The Energy Transition That Never Was
For more than two decades, governments, international agencies, and corporations have promoted the false hope of an “energy transition.” History shows otherwise. There are no examples of true transitions—only new energy sources added on top of old ones.
The theory was that if we replace fossil fuels with renewables, emissions will fall and the climate-change problem is solved. But the reality is that no credible outlook shows fossil fuel use falling enough to reduce emissions in a meaningful way.
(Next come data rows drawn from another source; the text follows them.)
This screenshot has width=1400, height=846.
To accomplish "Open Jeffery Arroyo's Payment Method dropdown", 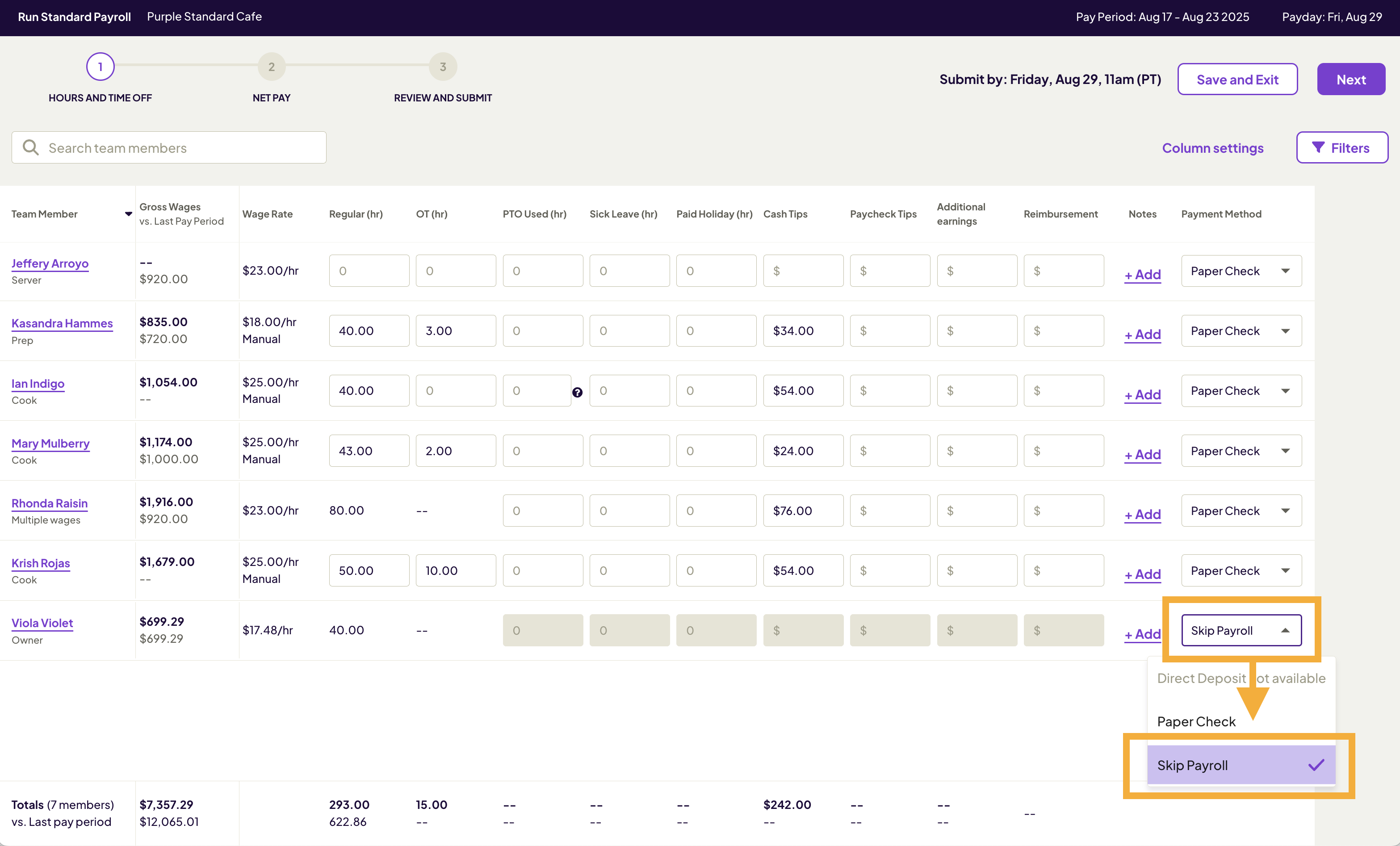I will coord(1241,271).
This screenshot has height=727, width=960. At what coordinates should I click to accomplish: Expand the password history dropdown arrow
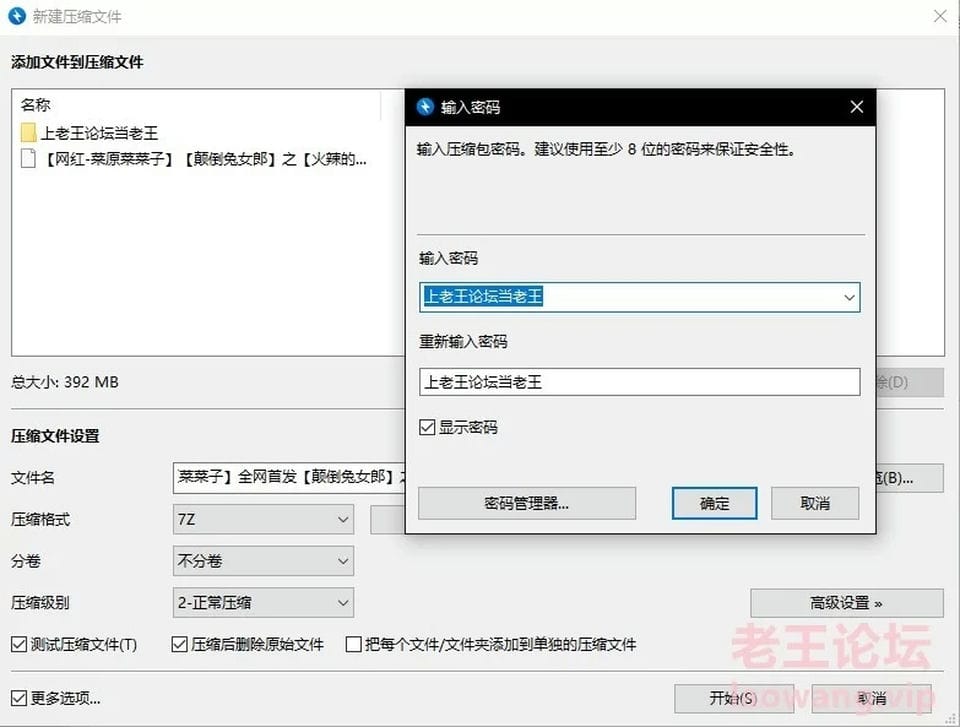coord(849,298)
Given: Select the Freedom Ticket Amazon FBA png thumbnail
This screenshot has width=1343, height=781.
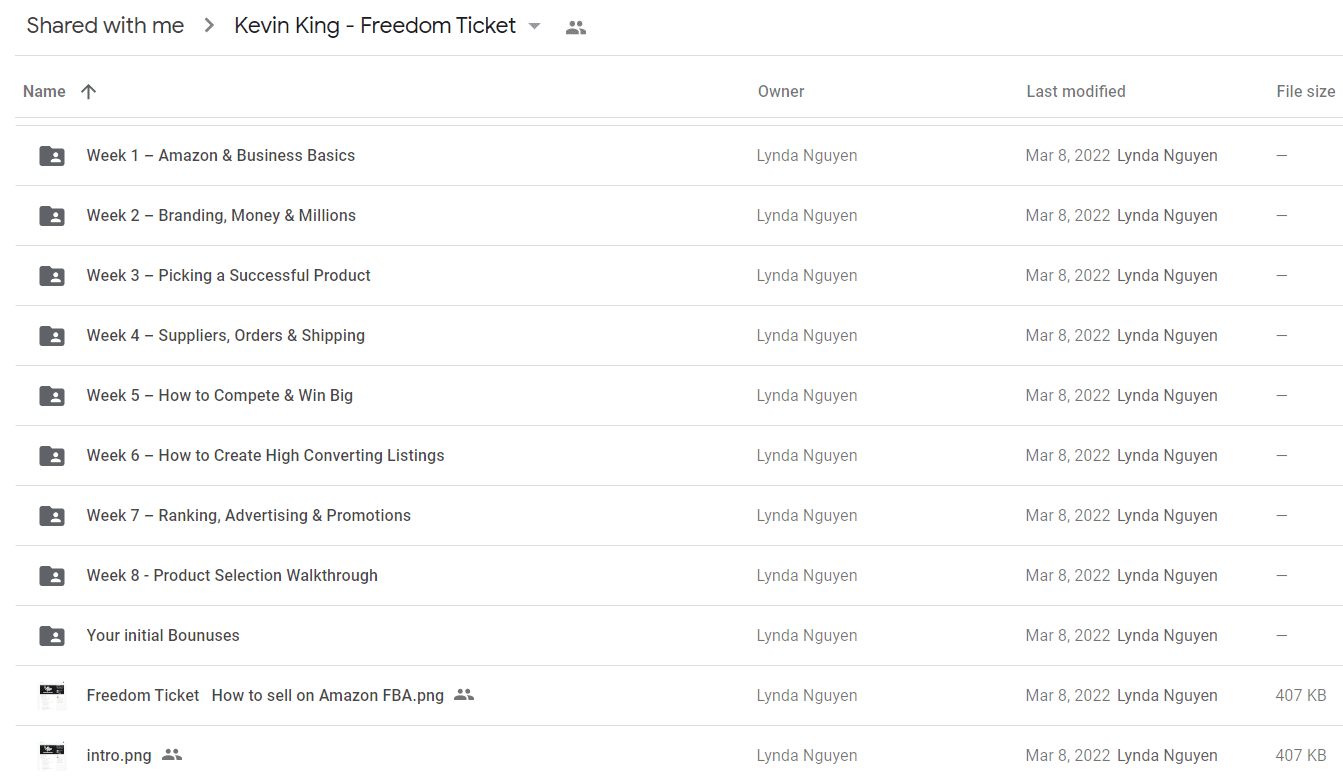Looking at the screenshot, I should tap(52, 696).
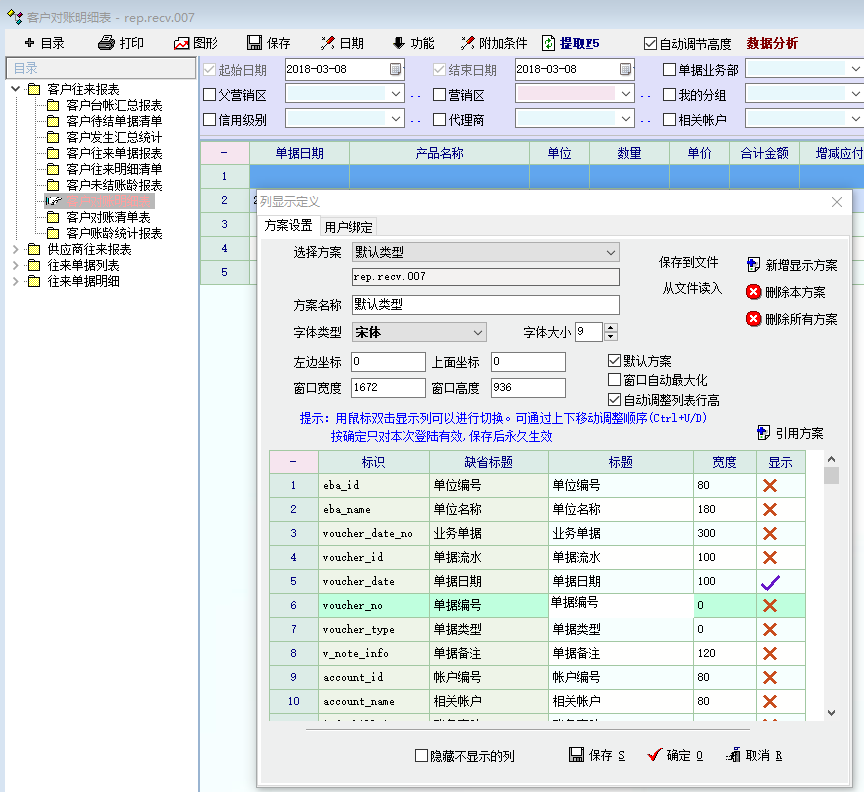Click the 提取F5 refresh icon
Image resolution: width=864 pixels, height=792 pixels.
(548, 43)
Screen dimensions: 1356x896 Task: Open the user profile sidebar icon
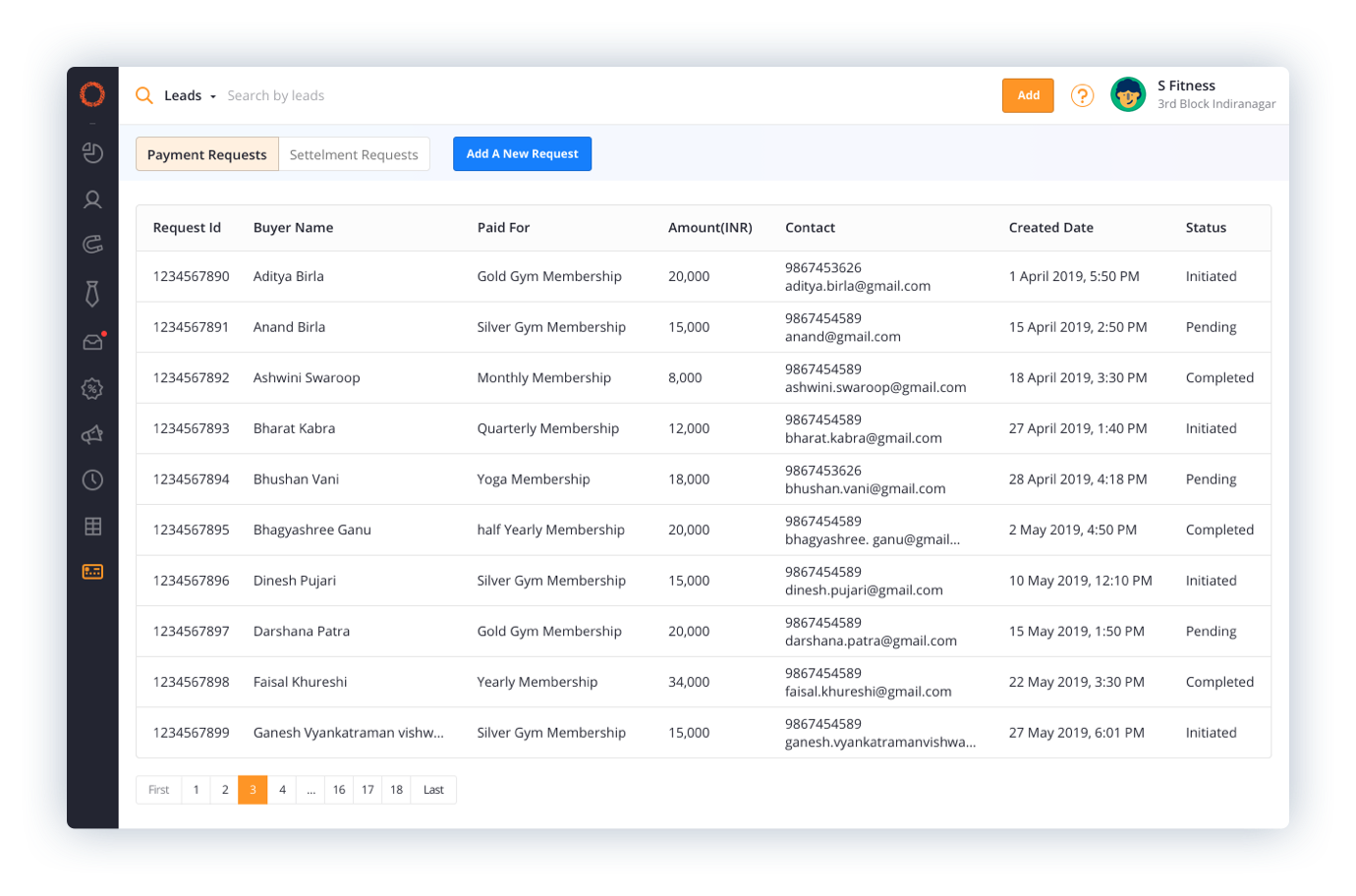coord(92,199)
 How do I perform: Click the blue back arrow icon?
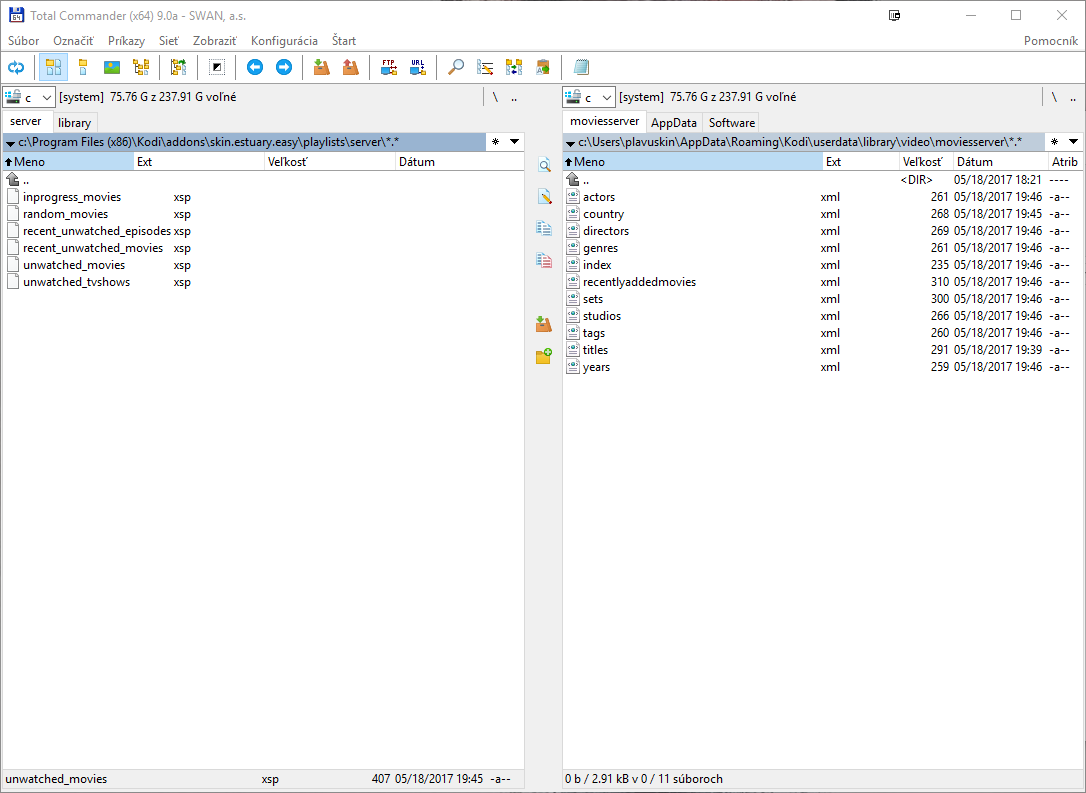[255, 67]
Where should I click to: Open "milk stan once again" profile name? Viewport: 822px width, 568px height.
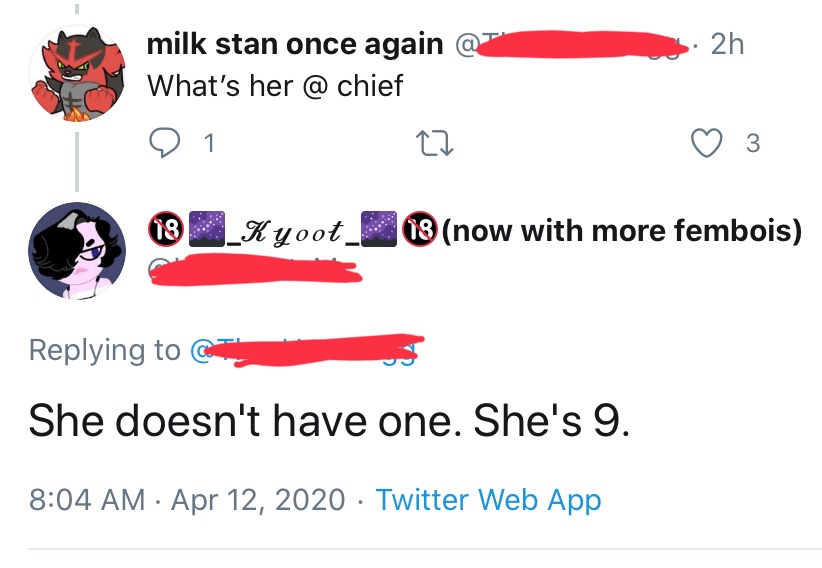[x=295, y=44]
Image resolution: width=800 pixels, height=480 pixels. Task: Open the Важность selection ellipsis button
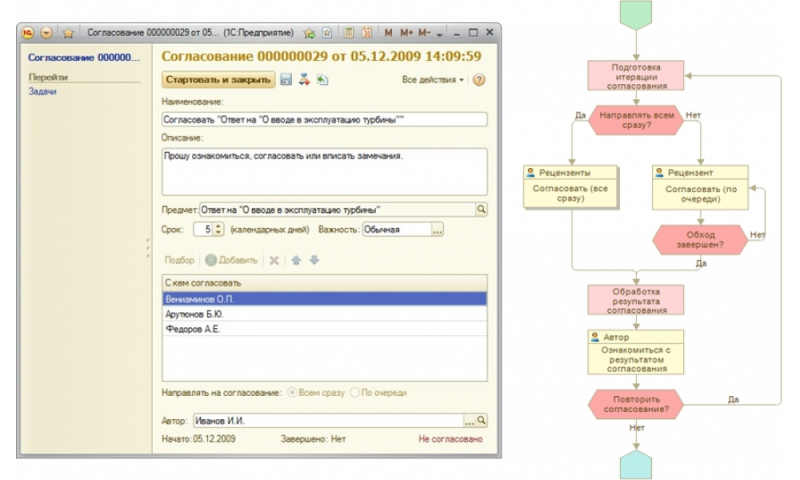coord(437,230)
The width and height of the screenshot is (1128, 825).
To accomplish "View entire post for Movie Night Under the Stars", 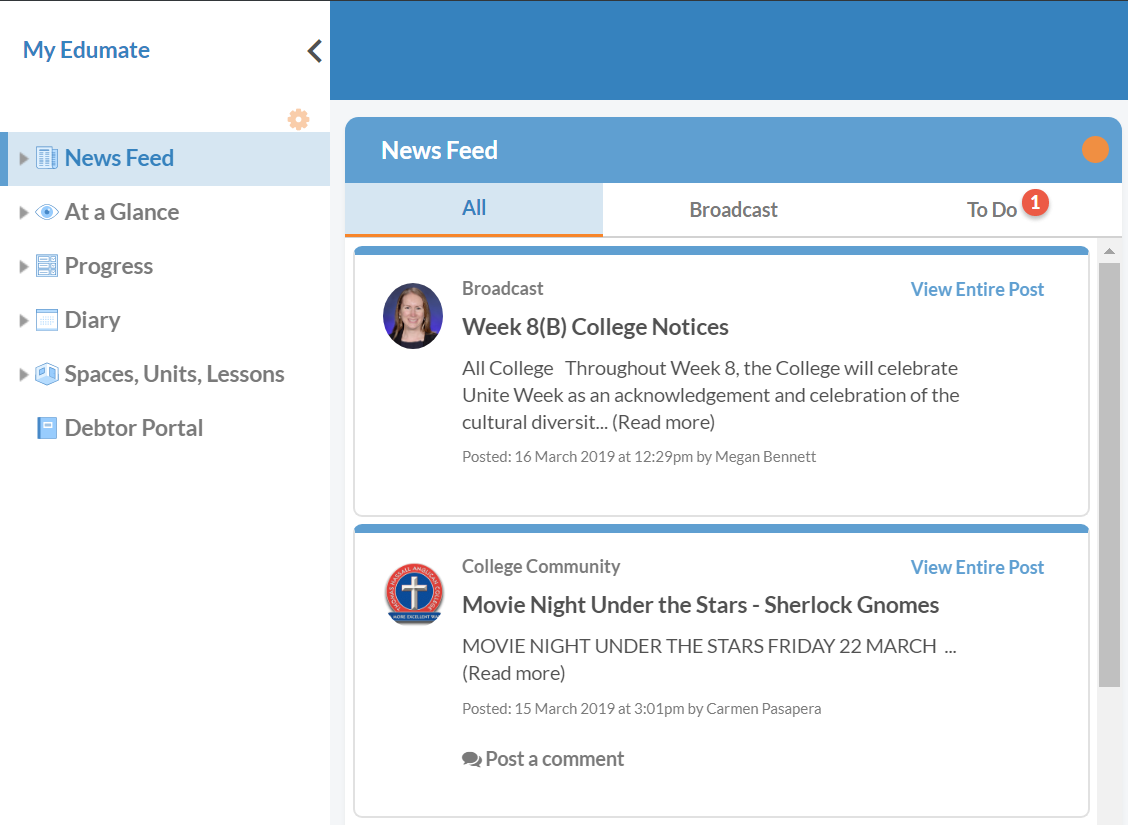I will pos(977,567).
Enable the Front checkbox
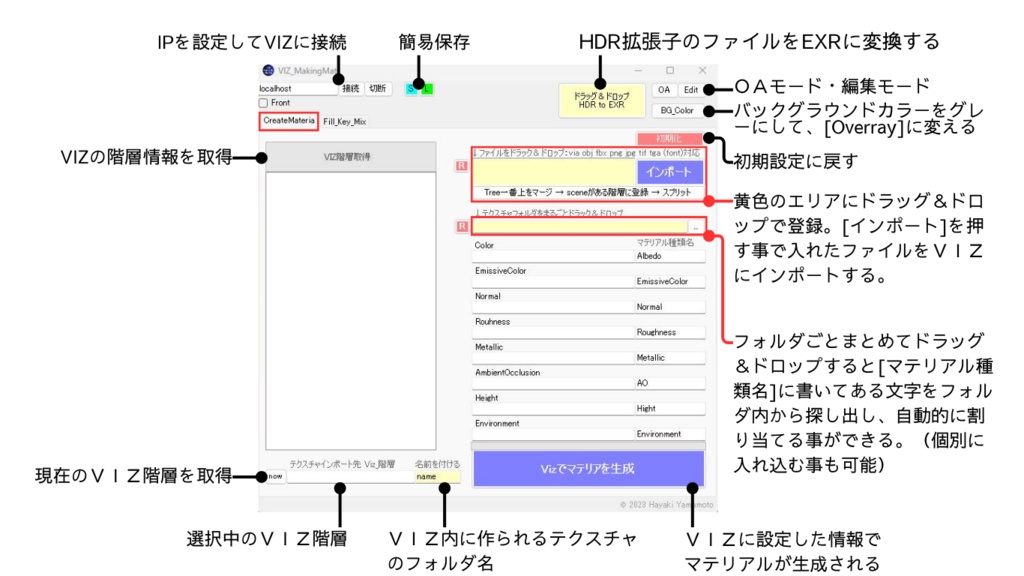Viewport: 1024px width, 576px height. coord(264,103)
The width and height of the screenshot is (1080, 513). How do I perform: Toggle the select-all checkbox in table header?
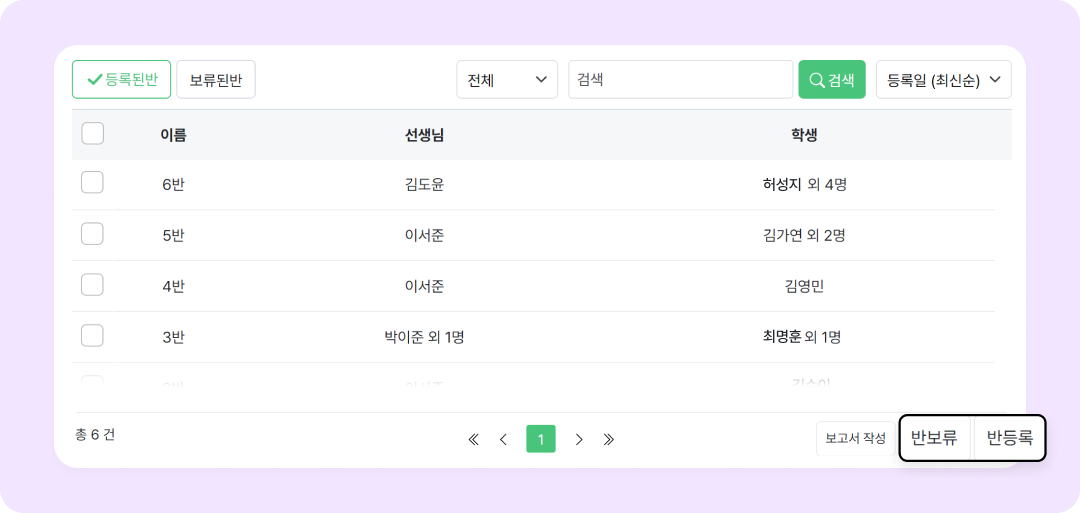pyautogui.click(x=93, y=134)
ExxonMobil’s Global Outlook 2025 paints a grim picture for those who believe in a real transition to renewables. There’s no “peak demand” for fossil fuels—only a plateau, with a slight decline after 2035, but fossil energy still makes up nearly 70% of the energy mix in 2050 (Figure 1).

The IEA’s World Energy Outlook 2024 shows a similar path, with stronger growth in non-fossil energy, but fossil volumes barely move—meaning emissions remain stubbornly high (Figure 2).

The deeper problem is scale. Both projections assume total energy use keeps rising, which means a larger human footprint: more extraction, more waste, more pressure on ecosystems. Even if the mix shifts slightly toward non-fossil sources, the overall scale drives ecological overshoot. Worse, both forecasts assume global GDP doubles by 2050, a bet that rests on cheap, abundant energy. But affordability is already breaking down. If energy use stalls, so will GDP. That may ease pressure on the planet, but it introduces another layer of economic fragility.
French President Macron warned in 2022 that the “era of abundance” was over. Last week, German Chancellor Friedrich Merz admitted that Germany can no longer finance its welfare state from domestic output. That crisis is rooted in energy, and it is hard to see how subsidies for renewables can be sustained. After two decades of the Energiewende, fossil fuels still make up about 75% of Germany’s energy use, while electricity prices remain among the highest in the developed world.
Cracks in the transition story are showing up everywhere. The Net-Zero Banking Alliance has lost Goldman, JPMorgan, Citi, HSBC, and Barclays. Ørsted, once the darling of green finance, has lost 86% of its value since 2021 because of rising costs, broken supply chains, and political hostility. Corporate sustainability has flipped from bold pledges to retreat. Oil companies like BP that once championed net-zero roadmaps are retreating to core oil and gas projects. AI has stolen the investment spotlight, and ESG has lost its shine.